When his death was announced, the wires hummed with tributes from around the world. Most interesting perhaps were responses from his younger contemporaries, Louis MacNeice and W.H. Auden. They had differed politically from Yeats in the ‘low dishonest decade’ of the 1930s, and yet both were moved to respond handsomely. Louis MacNeice would write a one of the earliest and finest books of criticism about the poet, published in 1941, and W.H. Auden wrote several essays and a poem among the finest in the language.

Thoor Ballylee, Galway, March 2018 (from Connacht Tribune)

Auden’s poem is sombre, strangely moral, and reflective, as he works out a strong sense of difference amidst his admiration (in its final version below, the poem was revised to leave out any need for forgiveness: ‘Time […] pardons him for writing well’). It records the effect of the poet’s death on the world, but the world’s impress on all he left behind, including those last to know about his passing, his poems.

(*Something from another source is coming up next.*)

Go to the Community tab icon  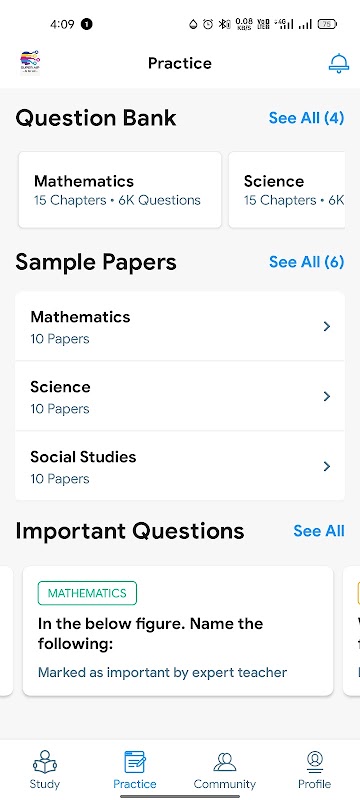[x=224, y=762]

Yeats had been seeking warm weather for his health, but through Auden’s eyes it was marked indelibly by a symbolically cold winter: ‘What instruments we have agree / The day of his death was a dark cold day.’ With the current cold snap across these islands and in North America it is hard not to recall the words of this probing, bracing tribute, first published later in 1939 as the flames of World War Two were rising.

Chicago and Lake Minnesota, January 2019

In Memory of W.B. Yeats

I
He disappeared in the dead of winter:
The brooks were frozen, the airports almost deserted,
And snow disfigured the public statues;
The mercury sank in the mouth of the dying day.
What instruments we have agree
The day of his death was a dark cold day.

Far from his illness
The wolves ran on through the evergreen forests,
The peasant river was untempted by the fashionable quays;
By mourning tongues
The death of the poet was kept from his poems.

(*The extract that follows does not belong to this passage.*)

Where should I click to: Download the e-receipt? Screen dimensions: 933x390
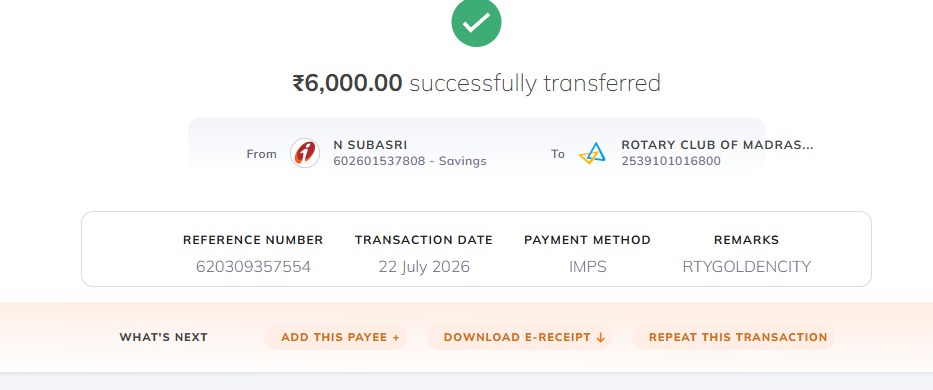click(x=519, y=337)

But for him it was his last afternoon as himself,
An afternoon of nurses and rumours;
The provinces of his body revolted,
The squares of his mind were empty,
Silence invaded the suburbs,
The current of his feeling failed; he became his admirers.

Now he is scattered among a hundred cities
And wholly given over to unfamiliar affections,
To find his happiness in another kind of wood
And be punished under a foreign code of conscience.

The words of a dead man
Are modified in the guts of the living.
But in the importance and noise of to-morrow
When the brokers are roaring like beasts on the floor of the
Bourse,
And the poor have the sufferings to which they are fairly
accustomed,
And each in the cell of himself is almost convinced of his
freedom,
A few thousand will think of this day
As one thinks of a day when one did something slightly unusual.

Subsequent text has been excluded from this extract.